---------- EXERCISE TEXT ----------

5 MMA fighters who fought in the most weight divisions
While the sport of MMA has far less recognised weight classes than its sister sport of boxing, it’s still relatively easy – usually a matter of ten or fifteen pounds – for a fighter to move up or down from one weight division to another.
The reasons can be multiple – usually, they have something to do with a smaller fighter at one weight wanting to feel like the bigger man in a lower division or a bigger fighter in one division not wanting to cut weight anymore.
Most fighters in MMA have fought in a maximum of two weight divisions, particularly inside the UFC, but in some cases fighters have either dropped or gained weight in dramatic fashion, meaning they’ve appeared in multiple divisions. Here are five fighters who’ve appeared in the most weight divisions in MMA history.
#5 Kenny Florian – Middleweight (185lbs), Welterweight (170lbs), Lightweight (155lbs), Featherweight (145lbs)
When Kenny Florian appeared on the inaugural season of The Ultimate Fighter as a Middleweight, it was quickly made clear that 185lbs wasn’t his optimum weight. Florian wasn’t out of shape at 185lbs, but he’d fought the majority of his pre-TUF career as a Welterweight and was painfully outsized by his castmates.
Florian made the final of the inaugural tournament but was beaten by Diego Sanchez, and from there he immediately made the drop to 170lbs. Wins over Alex Karalexis and Kit Cope followed, but when the UFC announced the reinstatement of the Lightweight class in early 2006, Florian decided to make the move there, as he was a smaller Welterweight, to begin with.
Immediate success followed – Florian choked out Sam Stout in his Lightweight debut and was awarded a shot against Sean Sherk for the vacant UFC title.
‘Ken-Flo’ lost that fight, but then went on a tear, winning six straight outings against the likes of Roger Huerta and Joe Stevenson before failing in a second title attempt against BJ Penn.
Subsequent wins over Clay Guida and Takanori Gomi put him back in line for another shot, but a loss to Gray Maynard quietened those talks and gave Florian an unfortunate ‘choker’ label by some analysts.
He still had one last title shot in him though – surprisingly at an even lower weight class, Featherweight. Florian beat Diego Nunes in his Featherweight debut but came up short in his title match with Jose Aldo before retiring.
While he never won a UFC title, he became one of the few fighters to appear in four different weight classes in the promotion.

---------- SUPPLIED MATERIAL ----------

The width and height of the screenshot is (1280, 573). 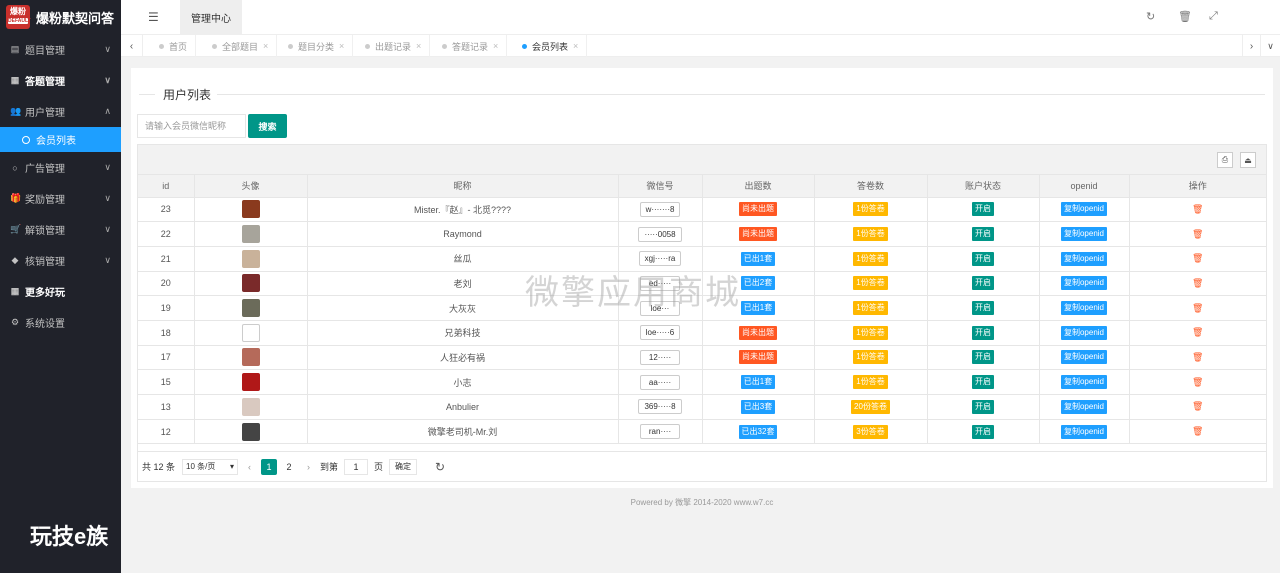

----------

§ QUESTIONS ON THE MATERIAL:
1. In the MMA weight divisions article, who beat Kenny Florian in the final of the inaugural Ultimate Fighter tournament?
2. Summarize the MMA weight divisions article in two sentences.

§ RESULTS FOR THE EXERCISE:
1. Diego Sanchez

2. MMA has fewer weight classes than boxing, and although moving between divisions is fairly easy, most fighters have competed in no more than two. Kenny Florian, fifth on the list, fought at Middleweight, Welterweight, Lightweight and Featherweight in the UFC and lost title fights to Sean Sherk, BJ Penn and Jose Aldo, so he never won a UFC title.